• Description de l'exercice: Reproduisez mot pour mot toutes les lignes qui suivent, en laissant les images de côté.

• Liste:
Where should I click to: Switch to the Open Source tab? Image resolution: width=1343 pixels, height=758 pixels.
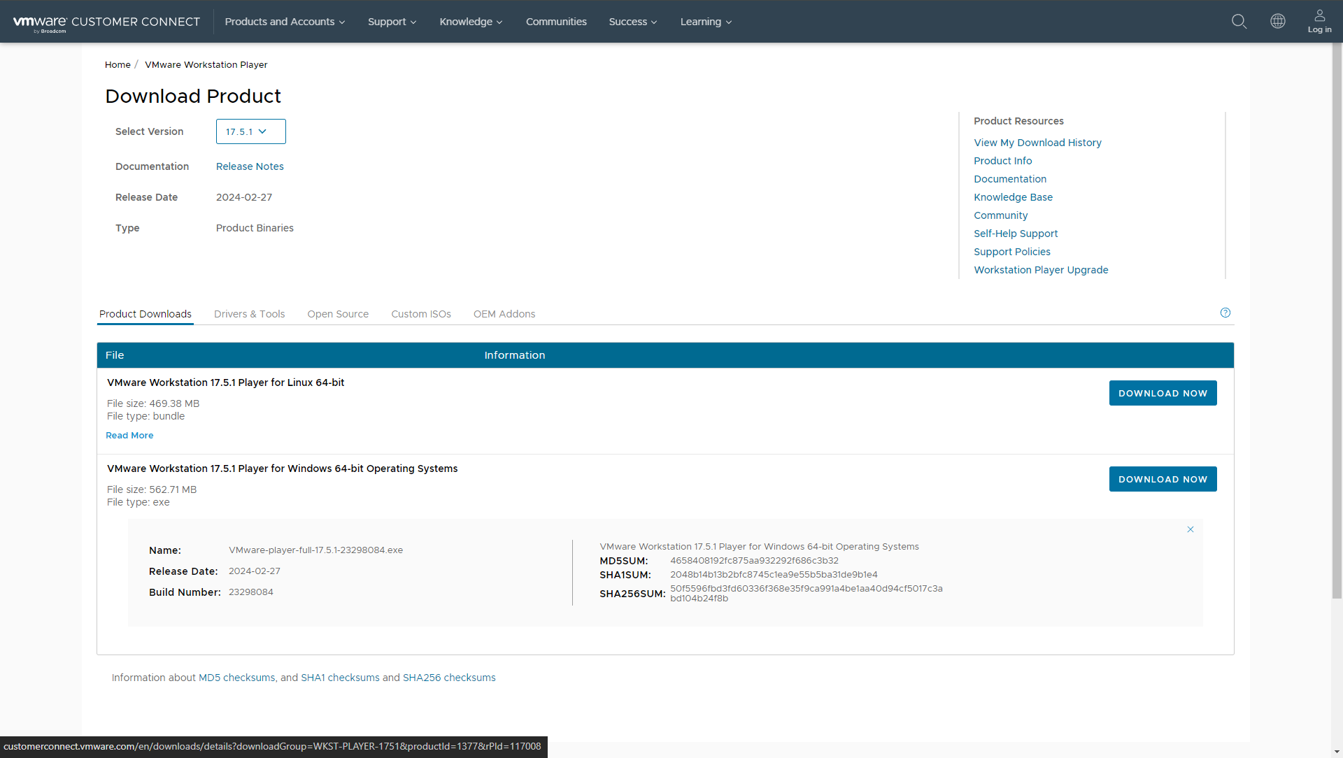[x=338, y=314]
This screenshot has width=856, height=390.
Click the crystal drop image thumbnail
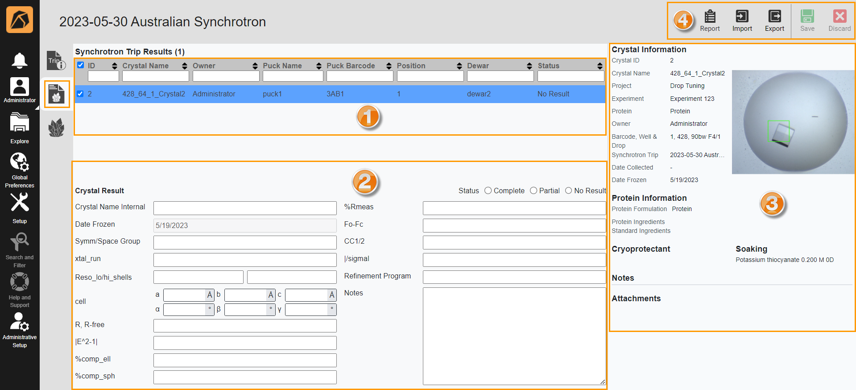793,122
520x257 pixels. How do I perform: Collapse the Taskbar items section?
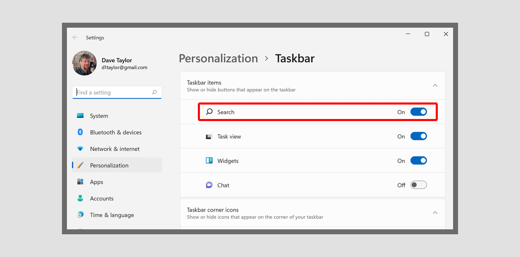(435, 86)
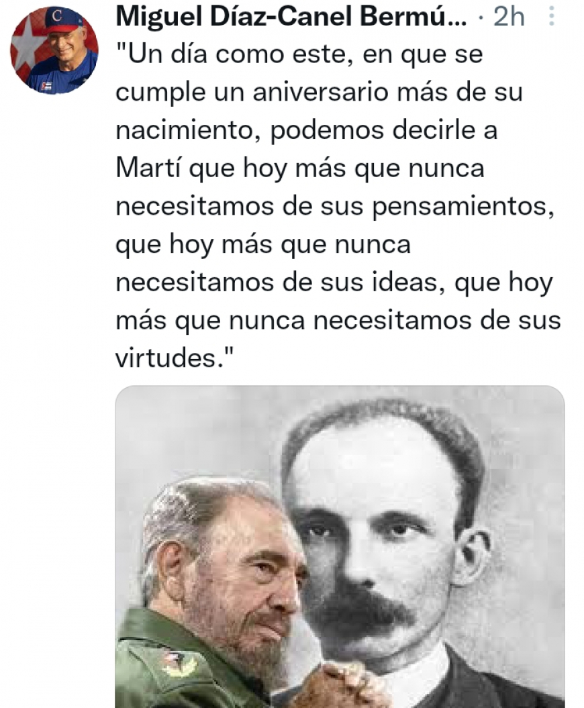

• Résultat final:
Where should I click to: Switch to the Open Source tab? Image resolution: width=1343 pixels, height=758 pixels.
[x=338, y=314]
This screenshot has width=856, height=390.
Click the crystal drop image thumbnail
793,122
520x257 pixels. How do I perform: Collapse the Taskbar items section?
(435, 86)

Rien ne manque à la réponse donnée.